_PASSAGE FOR REVIEW_

***

After the Revolution, Who Will Clean Up the Mess?

1 August – 18 October 2014

Ellie Harrison, The History of Revolution: Ellie Harrison's Fireworks Display, 2010, photograph by Paul Knight

This year, as the fine art community reflects on the past 25 years of contemporary art in Scotland, we are delighted to focus on the upcoming generation in a series of new works by emerging artists co-commissioned with Talbot Rice. The works will be presented within Counterpoint, an exhibition which aims to expand critical and conceptual thinking about visual art in relation to other subjects of learning. The selected artists all have a strong performative quality within their practice, and the commissioned artworks will be accompanied by a series of live performances. 

 

Ellie Harrison makes complex, provocative and politically-engaged work for gallery exhibitions and beyond. For Counterpoint she expands on her interest in exploring the role of the artist as commentator on current affairs (as well as agent for social change) by presenting After the Revolution, Who Will Clean Up the Mess? – a new artwork completely contingent on the result of the Referendum on Scottish Independence on 18 September 2014. For the first 48 days of the exhibition, the artwork will lie dormant in Talbot Rice’s ornate Georgian Gallery. Primed and ready to go off, four huge confetti cannons (like those used for ceremonies in sports arenas) will be installed, connected to a central detonation unit labelled YES. Then, on the eve of the historic vote, members of the public will be invited to congregate in the gallery for an all-night Referendum Results Party to witness the artwork’s fate. If there is a NO vote, it will remain inactive for the entire duration of the exhibition. But, if the people of Scotland vote YES, the cannons will be activated immediately with a massive explosion shooting confetti everywhere. The resulting debris will be left in the gallery for the final 30 days of the exhibition, wherever it happens to land – on the floor, walls, ceilings or other artworks. The artwork’s title is derived from a quote in Mierle Laderman Ukeles’s Maintenance Art Manifesto (1969) "The sourball of every revolution: after the revolution, who's going to pick up the garbage on Monday morning?"

***

_INPUT DATA_
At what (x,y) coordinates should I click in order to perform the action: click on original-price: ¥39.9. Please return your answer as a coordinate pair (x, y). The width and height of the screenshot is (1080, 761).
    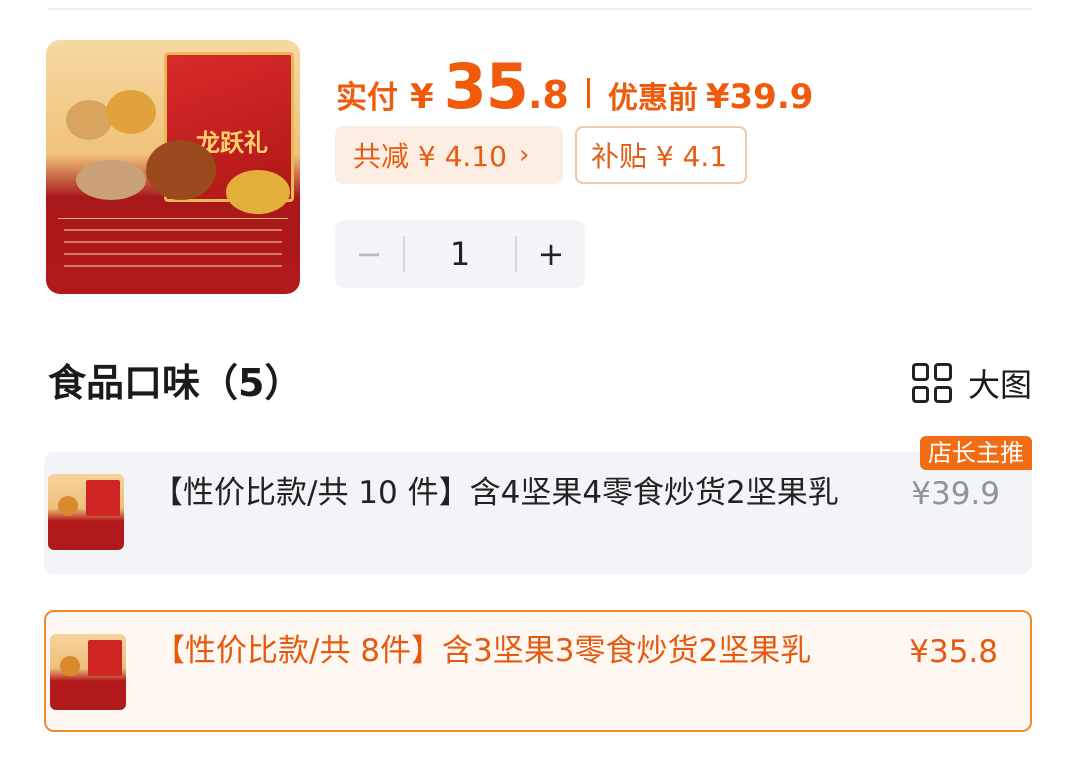
    Looking at the image, I should click on (760, 97).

***

_WHAT TO DO_
1. In the exhibition text, write out everything from "This year, as" down to "of live performances.", substituting "young" for "emerging".
2. Answer these questions from the exhibition text:
(a) What are the dates of the exhibition?
(b) How many confetti cannons will be installed in the gallery?
(c) From what work is the title of Ellie Harrison's artwork derived?

_COMPLETED EXERCISE_
1.
This year, as the fine art community reflects on the past 25 years of contemporary art in Scotland, we are delighted to focus on the upcoming generation in a series of new works by young artists co-commissioned with Talbot Rice. The works will be presented within Counterpoint, an exhibition which aims to expand critical and conceptual thinking about visual art in relation to other subjects of learning. The selected artists all have a strong performative quality within their practice, and the commissioned artworks will be accompanied by a series of live performances.

2.
(a) 1 August – 18 October 2014.
(b) Four.
(c) Mierle Laderman Ukeles's Maintenance Art Manifesto (1969).